After some years of experience, however, first at Evergreen and then as a program officer with the Fund for the Improvement of Postsecondary Education (FIPSE), I realized that this Uniform Impact was valuable but limited.

In fact, I now think there are two legitimate, valuable ways to think about, and evaluate, any educational program or service:
  • Uniform Impact: Pay attention to the same learning goal(s) for each and every student (or, if you're evaluating a faculty support program, pay attention whether all the faculty are making progress in a direction chosen by the program leaders).
  • Unique Uses: Pay attention to the most important positive and negative outcomes for each user of the program, no matter what those outcomes are.
You can see both perspectives in action in many courses. For example, if an instructor gives three papers an “A,” and remarks, “These three papers had almost nothing in common except that, in different ways, they were each excellent,” the instructor is using a Unique Uses perspective to do assessment.

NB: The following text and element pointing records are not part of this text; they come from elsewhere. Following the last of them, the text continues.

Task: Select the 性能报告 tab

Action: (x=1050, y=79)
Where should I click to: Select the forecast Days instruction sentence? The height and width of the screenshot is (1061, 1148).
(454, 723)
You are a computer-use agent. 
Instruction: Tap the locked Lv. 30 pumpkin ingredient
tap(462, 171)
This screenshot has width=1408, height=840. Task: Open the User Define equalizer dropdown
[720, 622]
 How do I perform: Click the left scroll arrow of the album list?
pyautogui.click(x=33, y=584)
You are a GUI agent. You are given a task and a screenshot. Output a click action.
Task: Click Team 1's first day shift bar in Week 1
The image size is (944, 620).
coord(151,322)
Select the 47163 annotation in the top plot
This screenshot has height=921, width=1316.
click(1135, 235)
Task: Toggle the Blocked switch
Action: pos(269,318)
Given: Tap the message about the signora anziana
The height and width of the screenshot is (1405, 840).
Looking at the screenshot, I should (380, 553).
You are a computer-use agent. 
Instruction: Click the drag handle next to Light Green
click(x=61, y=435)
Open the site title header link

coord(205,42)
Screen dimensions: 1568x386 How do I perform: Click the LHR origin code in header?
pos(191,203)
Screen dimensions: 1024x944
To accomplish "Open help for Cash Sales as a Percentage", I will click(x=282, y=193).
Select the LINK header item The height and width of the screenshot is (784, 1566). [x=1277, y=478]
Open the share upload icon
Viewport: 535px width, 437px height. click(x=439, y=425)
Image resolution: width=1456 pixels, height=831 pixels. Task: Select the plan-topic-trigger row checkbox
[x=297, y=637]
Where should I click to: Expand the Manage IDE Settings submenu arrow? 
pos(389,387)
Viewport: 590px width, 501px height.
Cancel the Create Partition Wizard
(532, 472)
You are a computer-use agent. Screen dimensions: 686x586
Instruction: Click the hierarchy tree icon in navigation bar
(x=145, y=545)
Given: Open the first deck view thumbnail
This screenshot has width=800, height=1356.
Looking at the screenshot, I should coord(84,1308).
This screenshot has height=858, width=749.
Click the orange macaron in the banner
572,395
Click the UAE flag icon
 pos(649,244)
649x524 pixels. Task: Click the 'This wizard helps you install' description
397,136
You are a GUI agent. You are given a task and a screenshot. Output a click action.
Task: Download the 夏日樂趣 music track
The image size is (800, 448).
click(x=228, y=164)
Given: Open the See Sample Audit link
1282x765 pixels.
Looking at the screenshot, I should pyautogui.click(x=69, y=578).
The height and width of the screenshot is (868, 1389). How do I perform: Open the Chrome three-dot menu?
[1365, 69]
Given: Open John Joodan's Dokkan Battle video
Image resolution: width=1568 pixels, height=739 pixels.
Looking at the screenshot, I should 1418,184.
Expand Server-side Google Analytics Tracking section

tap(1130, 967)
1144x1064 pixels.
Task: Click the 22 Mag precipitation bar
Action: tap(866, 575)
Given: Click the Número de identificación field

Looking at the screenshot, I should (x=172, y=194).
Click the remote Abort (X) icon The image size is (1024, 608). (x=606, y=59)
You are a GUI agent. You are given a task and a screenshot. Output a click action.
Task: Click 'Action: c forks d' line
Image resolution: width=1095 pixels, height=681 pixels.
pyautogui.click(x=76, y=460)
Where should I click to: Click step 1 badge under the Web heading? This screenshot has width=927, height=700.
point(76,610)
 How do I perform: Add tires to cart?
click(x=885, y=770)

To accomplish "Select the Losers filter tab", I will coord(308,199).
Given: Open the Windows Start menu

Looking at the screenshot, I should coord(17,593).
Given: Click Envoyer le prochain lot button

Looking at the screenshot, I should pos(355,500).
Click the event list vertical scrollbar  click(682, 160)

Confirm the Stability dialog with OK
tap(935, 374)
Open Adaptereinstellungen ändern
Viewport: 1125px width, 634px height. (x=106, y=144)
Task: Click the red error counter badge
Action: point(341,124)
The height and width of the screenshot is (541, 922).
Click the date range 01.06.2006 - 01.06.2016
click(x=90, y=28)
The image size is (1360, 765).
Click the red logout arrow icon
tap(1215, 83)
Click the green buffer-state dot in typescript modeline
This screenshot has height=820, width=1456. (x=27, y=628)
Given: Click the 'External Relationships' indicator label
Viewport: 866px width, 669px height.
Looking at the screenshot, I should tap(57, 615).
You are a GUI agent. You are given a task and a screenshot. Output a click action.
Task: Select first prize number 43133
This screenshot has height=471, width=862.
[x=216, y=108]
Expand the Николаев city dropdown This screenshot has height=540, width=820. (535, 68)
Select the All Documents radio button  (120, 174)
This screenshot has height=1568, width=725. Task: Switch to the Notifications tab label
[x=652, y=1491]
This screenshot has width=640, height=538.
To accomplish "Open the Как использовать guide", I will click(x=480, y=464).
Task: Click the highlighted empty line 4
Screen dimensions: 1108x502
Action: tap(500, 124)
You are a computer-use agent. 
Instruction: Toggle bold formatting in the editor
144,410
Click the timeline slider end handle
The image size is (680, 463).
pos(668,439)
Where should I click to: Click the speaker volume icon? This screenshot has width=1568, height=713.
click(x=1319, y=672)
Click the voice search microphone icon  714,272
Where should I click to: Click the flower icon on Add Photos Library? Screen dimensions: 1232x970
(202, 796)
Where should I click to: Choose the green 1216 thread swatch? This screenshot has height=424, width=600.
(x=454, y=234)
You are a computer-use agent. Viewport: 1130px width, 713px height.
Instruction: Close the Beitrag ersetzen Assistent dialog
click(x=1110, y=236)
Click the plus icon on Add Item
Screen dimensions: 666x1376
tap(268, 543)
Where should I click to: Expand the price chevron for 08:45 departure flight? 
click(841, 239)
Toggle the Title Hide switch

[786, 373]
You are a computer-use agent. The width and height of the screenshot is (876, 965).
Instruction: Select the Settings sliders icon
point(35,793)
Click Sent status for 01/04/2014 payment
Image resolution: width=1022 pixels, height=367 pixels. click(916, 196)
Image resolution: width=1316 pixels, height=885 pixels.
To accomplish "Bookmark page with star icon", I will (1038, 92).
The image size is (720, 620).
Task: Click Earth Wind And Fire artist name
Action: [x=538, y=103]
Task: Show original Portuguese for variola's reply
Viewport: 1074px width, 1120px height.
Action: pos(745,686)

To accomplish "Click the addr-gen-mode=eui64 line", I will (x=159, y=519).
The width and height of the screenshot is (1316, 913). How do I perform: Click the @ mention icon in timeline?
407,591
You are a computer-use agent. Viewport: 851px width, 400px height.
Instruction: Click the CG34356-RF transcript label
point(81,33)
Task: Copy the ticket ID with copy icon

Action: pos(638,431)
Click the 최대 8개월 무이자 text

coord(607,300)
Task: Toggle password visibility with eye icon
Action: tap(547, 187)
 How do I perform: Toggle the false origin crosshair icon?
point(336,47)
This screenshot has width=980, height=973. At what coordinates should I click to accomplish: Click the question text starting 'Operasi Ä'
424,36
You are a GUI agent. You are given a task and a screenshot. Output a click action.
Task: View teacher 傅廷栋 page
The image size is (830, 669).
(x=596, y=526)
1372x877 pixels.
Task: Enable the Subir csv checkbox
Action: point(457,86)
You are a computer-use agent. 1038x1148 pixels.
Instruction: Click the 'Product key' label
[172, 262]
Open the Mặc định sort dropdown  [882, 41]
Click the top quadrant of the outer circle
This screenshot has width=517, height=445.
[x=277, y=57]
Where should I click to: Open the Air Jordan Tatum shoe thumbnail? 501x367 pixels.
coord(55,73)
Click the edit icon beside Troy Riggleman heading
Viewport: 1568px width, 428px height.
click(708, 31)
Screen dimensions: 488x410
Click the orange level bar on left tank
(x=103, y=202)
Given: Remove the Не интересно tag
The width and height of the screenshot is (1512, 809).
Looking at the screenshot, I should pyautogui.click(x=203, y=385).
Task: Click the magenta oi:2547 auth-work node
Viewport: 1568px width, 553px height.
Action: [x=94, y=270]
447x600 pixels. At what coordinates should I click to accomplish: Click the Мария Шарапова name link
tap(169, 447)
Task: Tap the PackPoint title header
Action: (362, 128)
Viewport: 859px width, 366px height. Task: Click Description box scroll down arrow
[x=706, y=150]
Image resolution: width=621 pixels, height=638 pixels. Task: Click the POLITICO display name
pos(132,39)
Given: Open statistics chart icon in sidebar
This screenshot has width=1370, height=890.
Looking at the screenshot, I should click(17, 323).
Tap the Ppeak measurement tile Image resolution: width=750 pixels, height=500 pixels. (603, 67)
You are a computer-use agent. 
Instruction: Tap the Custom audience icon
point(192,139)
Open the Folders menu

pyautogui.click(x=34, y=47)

Each of these two perspectives focuses on things that the other perspective would miss. A Unique Uses perspective is especially important in liberal and professional education: they both want to educate students to exercise judgment and make choices. If every student had the same experiences and outcomes, the experience would be training, not liberal or professional education.

Similarly, Unique Uses is important for transformative uses of technology in education, because many of those uses are intended to empower learners and their instructors. For example, when a faculty member assigns students to set their own topics and then use the library and the Internet to do their own research, some of the outcomes can only be assessed through a Unique Uses approach.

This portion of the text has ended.